Cytomegalovirus infection after kidney transplantation and long-term graft loss
- PMID: 28946964
- DOI: 10.1016/j.nefro.2016.11.018
Cytomegalovirus infection after kidney transplantation and long-term graft loss
Abstract
Background: Despite the use of prevention strategies, cytomegalovirus (CMV) infection is the most common viral complication after renal transplant and its impact on long-term outcomes is still open to debate.
Objective: To evaluate the incidence of CMV infection and disease during the use of prevention strategies in our centre and to analyse the association between CMV infection and long-term patient and graft survival and other potentially clinical events related with CMV.

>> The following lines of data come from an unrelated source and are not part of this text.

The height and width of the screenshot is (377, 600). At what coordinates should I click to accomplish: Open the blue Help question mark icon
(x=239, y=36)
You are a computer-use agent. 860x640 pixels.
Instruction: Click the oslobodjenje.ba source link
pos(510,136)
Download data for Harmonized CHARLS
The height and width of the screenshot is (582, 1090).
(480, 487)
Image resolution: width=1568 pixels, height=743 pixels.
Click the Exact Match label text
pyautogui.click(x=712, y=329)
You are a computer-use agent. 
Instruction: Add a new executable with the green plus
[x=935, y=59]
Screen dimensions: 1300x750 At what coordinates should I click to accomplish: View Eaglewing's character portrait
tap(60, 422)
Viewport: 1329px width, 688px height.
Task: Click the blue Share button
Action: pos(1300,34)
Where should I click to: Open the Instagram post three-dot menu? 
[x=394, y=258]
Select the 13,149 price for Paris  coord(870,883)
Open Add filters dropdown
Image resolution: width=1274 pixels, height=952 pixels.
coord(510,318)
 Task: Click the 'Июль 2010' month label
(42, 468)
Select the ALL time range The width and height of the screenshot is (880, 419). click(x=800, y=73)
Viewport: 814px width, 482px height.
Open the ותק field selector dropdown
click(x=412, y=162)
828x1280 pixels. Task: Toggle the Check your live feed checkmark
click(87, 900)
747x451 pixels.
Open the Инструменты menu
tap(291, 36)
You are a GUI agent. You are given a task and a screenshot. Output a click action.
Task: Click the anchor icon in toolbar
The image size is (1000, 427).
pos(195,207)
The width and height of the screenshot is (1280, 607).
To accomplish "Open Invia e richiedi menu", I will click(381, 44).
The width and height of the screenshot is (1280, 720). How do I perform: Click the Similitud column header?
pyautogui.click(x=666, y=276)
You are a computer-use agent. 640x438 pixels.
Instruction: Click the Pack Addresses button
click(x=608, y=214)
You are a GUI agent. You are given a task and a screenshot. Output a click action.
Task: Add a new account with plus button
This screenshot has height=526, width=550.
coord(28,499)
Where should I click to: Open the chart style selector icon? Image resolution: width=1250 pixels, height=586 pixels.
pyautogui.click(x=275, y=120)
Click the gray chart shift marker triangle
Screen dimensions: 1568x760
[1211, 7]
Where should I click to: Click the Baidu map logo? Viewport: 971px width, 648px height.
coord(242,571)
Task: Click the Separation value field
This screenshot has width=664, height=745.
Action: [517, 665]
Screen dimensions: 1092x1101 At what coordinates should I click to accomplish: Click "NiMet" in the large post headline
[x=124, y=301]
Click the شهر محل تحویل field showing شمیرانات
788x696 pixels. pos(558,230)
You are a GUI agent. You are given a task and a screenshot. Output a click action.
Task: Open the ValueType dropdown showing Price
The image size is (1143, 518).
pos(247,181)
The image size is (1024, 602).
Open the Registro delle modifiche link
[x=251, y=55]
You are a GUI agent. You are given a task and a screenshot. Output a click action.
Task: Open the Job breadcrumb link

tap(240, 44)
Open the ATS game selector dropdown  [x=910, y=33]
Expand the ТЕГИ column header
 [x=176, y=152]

Methods: We reviewed the medical records of 377 recipients of kidney transplants performed between January 1998 and December 2008. Kaplain-Meier survival curve analysis was performed to analyse graft and patient survival by CMV infection/disease and Cox proportional hazards regression was used to identify factors associated with CMV infection/disease, graft loss and mortality.
Results: The incidence of CMV infection was 34.7% and CMV disease was 9.5%. Patient and graft survival was significantly lower in patients with CMV infection/disease. CMV infection/disease was associated with a higher risk of graft loss (HR 1.91, 95% CI 1.09-3.36, p=0.023), but not with a higher mortality (HR 1.29, 95% CI 0.7-2.38, p=0.4).
Conclusion: CMV replication after renal transplant is a risk factor for long-term graft loss but not mortality. Prevention strategies decrease post-transplant CMV infection and disease.
Keywords: Cytomegalovirus infection; Graft loss; Infección por citomegalovirus; Kidney transplant; Mortalidad; Mortality; Pérdida injerto; Trasplante renal.